Dans le groupe ayant conduit l’attaque contre le site gazier d’In Amenas apparaissent aussi les noms de deux Algériens: Abou al-Baraa al-Djazaïri, qui menait les preneurs d’otages de la base de vie. De lui, on sait pour l’instant peu de chose, car de nombreux salafistes algériens se sont attribué le même nom. L’autre s’appelle Lamine Bencheneb. «C’est vraiment la grande surprise de ce casting, ironise un cadre de la lutte antiterroriste, car nous l’avions identifié comme un terroriste, mais pas comme un islamiste.»
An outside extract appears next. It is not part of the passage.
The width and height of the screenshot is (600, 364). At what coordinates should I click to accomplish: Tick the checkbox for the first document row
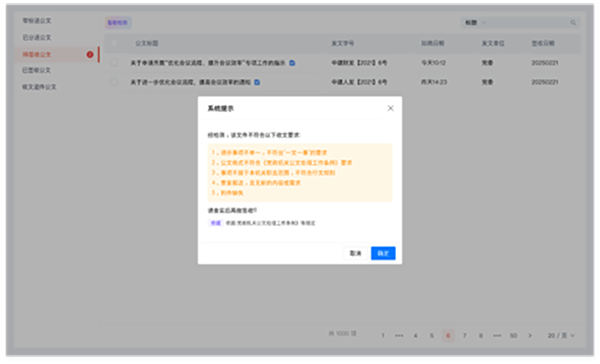[x=114, y=62]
Sur son CV figure l’attaque de l’aéroport de Djanet (au sud d’In Amenas) en 2009, revendiqué par le Mouvement des enfants du Sud, un groupe de jeunes qui réclament plus de droits et de justice sociale pour les Algériens du Sud. «Depuis, le groupe a été démantelé par les Algériens, poursuit le spécialiste, mais des éléments de la nébuleuse se seraient rassemblés dans un nouveau Mouvement des fils du Sahara pour la justice islamique.» Lamine Bencheneb serait aussi lié indirectement au rapt du wali (préfet) d’Illizi, Mohammed Laïd Khelfi, enlevé en janvier 2012, et remis à Alger par les autorités libyennes quelques jours plus tard. Si les nationalités des assaillants ne sont pas encore claires – il y aurait notamment un Canadien -, l’origine de leurs armes ne fait aucun doute. «On a trouvé parmi leurs kalachnikovs un modèle typiquement ­libyen, l’AK104, confie une source proche des militaires. Mais aussi des roquettes F5, petits modèles apparus pendant la guerre en Libye. Les rebelles avaient modifié des lance-roquettes d’avion pour en fabriquer des modèles ­artisanaux.»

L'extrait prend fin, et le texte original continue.